[Data records]
--------------------
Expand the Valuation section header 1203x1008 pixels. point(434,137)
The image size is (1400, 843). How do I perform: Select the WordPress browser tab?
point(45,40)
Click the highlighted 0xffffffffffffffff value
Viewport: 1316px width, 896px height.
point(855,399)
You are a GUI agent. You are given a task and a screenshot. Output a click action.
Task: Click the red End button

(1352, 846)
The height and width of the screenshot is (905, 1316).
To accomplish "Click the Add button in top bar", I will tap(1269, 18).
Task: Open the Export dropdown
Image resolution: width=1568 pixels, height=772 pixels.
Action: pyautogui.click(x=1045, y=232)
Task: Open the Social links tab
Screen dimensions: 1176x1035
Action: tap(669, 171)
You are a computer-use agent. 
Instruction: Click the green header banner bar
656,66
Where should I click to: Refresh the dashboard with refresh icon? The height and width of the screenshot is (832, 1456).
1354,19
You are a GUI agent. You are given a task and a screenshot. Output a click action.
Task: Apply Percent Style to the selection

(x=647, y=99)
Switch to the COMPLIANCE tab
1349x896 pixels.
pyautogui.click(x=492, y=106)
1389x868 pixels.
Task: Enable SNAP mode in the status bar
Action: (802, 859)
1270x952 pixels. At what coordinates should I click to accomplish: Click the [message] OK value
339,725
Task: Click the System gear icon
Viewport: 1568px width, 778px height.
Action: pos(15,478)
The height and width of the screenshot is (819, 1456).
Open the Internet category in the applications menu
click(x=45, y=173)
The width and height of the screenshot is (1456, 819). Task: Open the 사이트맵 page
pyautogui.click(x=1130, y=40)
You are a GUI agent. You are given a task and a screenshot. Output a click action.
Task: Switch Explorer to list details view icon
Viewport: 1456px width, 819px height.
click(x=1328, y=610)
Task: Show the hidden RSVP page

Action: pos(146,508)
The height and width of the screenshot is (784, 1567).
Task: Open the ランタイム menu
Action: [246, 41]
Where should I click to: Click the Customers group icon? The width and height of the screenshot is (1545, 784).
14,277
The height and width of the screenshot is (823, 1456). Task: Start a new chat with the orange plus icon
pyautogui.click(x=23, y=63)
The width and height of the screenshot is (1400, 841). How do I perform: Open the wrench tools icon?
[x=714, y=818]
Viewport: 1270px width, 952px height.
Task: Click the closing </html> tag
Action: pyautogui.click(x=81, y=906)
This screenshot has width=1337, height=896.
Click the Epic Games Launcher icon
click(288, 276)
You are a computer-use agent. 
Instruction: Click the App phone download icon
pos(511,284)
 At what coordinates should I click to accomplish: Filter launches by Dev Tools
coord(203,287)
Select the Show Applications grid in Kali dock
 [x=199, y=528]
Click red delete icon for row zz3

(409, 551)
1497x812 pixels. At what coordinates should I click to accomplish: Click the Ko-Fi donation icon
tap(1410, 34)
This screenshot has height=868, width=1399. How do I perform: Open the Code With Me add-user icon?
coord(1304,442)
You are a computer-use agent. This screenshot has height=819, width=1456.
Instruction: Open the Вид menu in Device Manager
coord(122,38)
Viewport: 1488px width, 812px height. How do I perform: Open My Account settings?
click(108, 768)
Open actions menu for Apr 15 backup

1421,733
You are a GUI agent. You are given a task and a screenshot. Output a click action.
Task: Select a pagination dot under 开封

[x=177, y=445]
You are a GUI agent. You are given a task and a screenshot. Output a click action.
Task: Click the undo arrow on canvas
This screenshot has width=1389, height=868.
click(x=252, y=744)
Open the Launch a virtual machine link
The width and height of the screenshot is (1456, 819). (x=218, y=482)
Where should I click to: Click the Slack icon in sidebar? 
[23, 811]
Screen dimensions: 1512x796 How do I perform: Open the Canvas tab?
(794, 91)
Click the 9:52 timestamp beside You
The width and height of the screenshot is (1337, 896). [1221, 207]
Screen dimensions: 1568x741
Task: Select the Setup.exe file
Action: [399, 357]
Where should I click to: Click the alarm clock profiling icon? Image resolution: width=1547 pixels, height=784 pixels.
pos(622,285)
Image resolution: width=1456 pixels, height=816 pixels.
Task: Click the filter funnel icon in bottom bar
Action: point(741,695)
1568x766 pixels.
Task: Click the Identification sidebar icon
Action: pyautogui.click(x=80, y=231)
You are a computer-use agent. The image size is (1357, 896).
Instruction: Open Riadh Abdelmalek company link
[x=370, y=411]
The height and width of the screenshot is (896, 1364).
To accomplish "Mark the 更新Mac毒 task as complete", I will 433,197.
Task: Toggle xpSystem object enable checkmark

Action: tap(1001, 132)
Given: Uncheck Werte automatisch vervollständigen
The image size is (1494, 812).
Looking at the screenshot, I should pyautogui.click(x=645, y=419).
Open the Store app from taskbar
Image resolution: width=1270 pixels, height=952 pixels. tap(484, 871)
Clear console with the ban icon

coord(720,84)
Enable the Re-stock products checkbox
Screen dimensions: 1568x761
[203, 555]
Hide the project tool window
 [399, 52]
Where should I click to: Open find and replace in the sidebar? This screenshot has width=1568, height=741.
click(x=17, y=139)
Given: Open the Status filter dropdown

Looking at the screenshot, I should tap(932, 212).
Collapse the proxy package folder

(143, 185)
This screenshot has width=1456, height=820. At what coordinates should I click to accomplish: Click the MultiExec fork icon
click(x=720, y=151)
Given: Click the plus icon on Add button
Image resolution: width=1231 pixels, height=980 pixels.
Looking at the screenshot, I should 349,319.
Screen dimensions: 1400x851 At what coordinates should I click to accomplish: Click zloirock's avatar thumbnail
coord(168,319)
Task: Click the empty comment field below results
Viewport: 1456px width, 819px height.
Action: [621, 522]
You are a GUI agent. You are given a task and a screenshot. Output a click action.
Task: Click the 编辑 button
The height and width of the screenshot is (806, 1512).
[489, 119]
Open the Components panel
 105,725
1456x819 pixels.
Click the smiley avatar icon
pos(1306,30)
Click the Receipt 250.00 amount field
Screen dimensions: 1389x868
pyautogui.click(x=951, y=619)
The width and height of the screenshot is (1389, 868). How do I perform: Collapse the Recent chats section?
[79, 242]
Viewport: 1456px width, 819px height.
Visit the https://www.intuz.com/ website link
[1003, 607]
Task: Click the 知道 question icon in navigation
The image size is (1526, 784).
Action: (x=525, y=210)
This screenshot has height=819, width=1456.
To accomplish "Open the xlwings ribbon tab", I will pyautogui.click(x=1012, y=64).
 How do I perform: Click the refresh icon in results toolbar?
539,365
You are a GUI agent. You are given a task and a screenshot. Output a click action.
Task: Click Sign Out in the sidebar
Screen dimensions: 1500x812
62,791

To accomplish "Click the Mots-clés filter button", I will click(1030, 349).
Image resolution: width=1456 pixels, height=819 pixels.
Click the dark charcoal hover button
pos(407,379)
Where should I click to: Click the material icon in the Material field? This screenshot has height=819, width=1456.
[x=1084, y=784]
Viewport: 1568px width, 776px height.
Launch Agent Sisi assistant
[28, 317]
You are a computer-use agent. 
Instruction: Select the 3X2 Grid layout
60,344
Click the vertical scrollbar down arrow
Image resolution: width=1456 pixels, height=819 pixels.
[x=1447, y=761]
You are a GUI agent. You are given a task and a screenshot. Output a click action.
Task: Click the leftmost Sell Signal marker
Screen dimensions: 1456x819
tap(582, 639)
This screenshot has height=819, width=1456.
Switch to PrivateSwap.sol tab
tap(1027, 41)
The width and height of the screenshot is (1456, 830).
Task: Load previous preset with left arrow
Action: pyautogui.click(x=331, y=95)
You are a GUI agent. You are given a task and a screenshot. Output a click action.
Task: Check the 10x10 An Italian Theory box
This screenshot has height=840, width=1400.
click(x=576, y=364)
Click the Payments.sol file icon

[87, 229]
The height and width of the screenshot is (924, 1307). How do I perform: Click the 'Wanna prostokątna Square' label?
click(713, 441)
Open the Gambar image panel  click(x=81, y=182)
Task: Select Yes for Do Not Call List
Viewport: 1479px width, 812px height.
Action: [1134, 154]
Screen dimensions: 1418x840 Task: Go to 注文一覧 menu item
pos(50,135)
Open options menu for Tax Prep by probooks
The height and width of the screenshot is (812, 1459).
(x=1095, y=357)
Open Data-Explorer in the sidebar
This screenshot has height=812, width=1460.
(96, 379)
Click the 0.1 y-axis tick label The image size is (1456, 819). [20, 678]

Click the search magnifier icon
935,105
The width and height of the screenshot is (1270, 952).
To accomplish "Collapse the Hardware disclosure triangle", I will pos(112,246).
--------------------
§ WHAT IS REQUIRED: Once you find the line with "The height and width of the screenshot is (924, 1307)." above, print it and every line after it up to and including the line with "Open Data-Explorer in the sidebar", exactly as written and nothing else.

§ SOLUTION TO THE EXERCISE:
The height and width of the screenshot is (924, 1307). How do I perform: Click the 'Wanna prostokątna Square' label?
click(713, 441)
Open the Gambar image panel  click(x=81, y=182)
Task: Select Yes for Do Not Call List
Viewport: 1479px width, 812px height.
Action: [1134, 154]
Screen dimensions: 1418x840 Task: Go to 注文一覧 menu item
pos(50,135)
Open options menu for Tax Prep by probooks
The height and width of the screenshot is (812, 1459).
(x=1095, y=357)
Open Data-Explorer in the sidebar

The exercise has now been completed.